Аристократизм Ребеля, перенесенный на почву художественных концепций, теряет свои живые очертания. Он легко смешивается с разнузданностью. Но сомнительно, чтобы разврат являлся удачной формой отрицания общественных условностей. Сомнительно, чтобы смена нечистоплотного монаха распутным кардиналом доказывала превосходство аристократизма над продажными душами, чтобы каждый истеричный и тщеславный художник мог напомнить нам Тициана или Веронезе, чтобы куртизанка, идущая в кабак и посещающая притоны, неизбежно вызывала в нашем представлении волнующий образ венецианского сладострастия. В «Nicbina», прославившей имя Ребеля, много ошибочного и грубого. Но все-таки это произведение полное жизни, богатой фантазией, полное интереса. Оно изображает Венецию нежную и низкую, роскошную и грязную, суеверную и похотливую скорее в красках истории, чем легенды. Вот почему это произведение шокировало очень многих.

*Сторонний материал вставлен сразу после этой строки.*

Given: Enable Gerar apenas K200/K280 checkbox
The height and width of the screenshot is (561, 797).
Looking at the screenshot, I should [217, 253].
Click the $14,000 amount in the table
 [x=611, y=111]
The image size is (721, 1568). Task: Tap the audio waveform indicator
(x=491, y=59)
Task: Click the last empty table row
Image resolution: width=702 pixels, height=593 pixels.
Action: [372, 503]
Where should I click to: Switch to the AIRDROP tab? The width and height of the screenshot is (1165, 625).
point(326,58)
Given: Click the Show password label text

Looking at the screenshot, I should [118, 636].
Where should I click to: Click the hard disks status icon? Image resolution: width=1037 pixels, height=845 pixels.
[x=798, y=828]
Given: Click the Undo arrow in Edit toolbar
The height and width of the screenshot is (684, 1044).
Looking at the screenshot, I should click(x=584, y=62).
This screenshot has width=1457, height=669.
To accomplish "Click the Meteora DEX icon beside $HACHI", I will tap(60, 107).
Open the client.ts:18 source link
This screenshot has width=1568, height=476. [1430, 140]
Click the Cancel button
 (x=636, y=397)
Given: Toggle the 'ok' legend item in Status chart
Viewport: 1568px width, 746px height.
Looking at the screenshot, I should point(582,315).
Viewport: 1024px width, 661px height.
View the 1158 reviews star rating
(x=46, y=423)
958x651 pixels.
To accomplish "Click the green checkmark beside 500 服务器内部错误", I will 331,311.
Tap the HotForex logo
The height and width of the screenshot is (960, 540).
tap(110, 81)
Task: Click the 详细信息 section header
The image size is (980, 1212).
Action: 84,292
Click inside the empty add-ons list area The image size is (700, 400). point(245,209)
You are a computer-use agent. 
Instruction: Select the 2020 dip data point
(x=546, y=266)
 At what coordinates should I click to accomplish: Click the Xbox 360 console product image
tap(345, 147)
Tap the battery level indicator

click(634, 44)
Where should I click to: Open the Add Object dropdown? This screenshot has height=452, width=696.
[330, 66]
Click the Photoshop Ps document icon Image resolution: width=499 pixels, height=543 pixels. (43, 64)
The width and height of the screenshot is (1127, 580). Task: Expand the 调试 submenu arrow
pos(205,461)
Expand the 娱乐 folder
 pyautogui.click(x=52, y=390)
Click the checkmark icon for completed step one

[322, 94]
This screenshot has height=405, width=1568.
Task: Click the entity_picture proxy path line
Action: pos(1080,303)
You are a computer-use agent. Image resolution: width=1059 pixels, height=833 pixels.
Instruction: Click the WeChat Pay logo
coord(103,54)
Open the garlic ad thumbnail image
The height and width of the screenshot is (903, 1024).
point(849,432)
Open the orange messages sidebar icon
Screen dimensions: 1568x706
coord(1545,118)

Никто не думал, что это вещь капитальная. Какой-нибудь эскиз, который у всякого другого потребовал бы огромного напряжения сил, для Гюга Ребеля не больше как пролог к роману. От него ждут повествования и сочетания мыслей, не имеющих парадоксального характера. Он полон идей, как лучший из философов современности или прошлых веков. Ему недостает только одного: уменья внедрять эти идеи в умы своих героев. Открыв «Песни дождя и солнца», наталкиваешься на богатую руду, из которой, без всякого страха истощить ее, можно черпать сколько угодно. Это поэмы в стихах и прозе. Желание сказать что-нибудь новое преобладает в них над стремлением к выразительности слова.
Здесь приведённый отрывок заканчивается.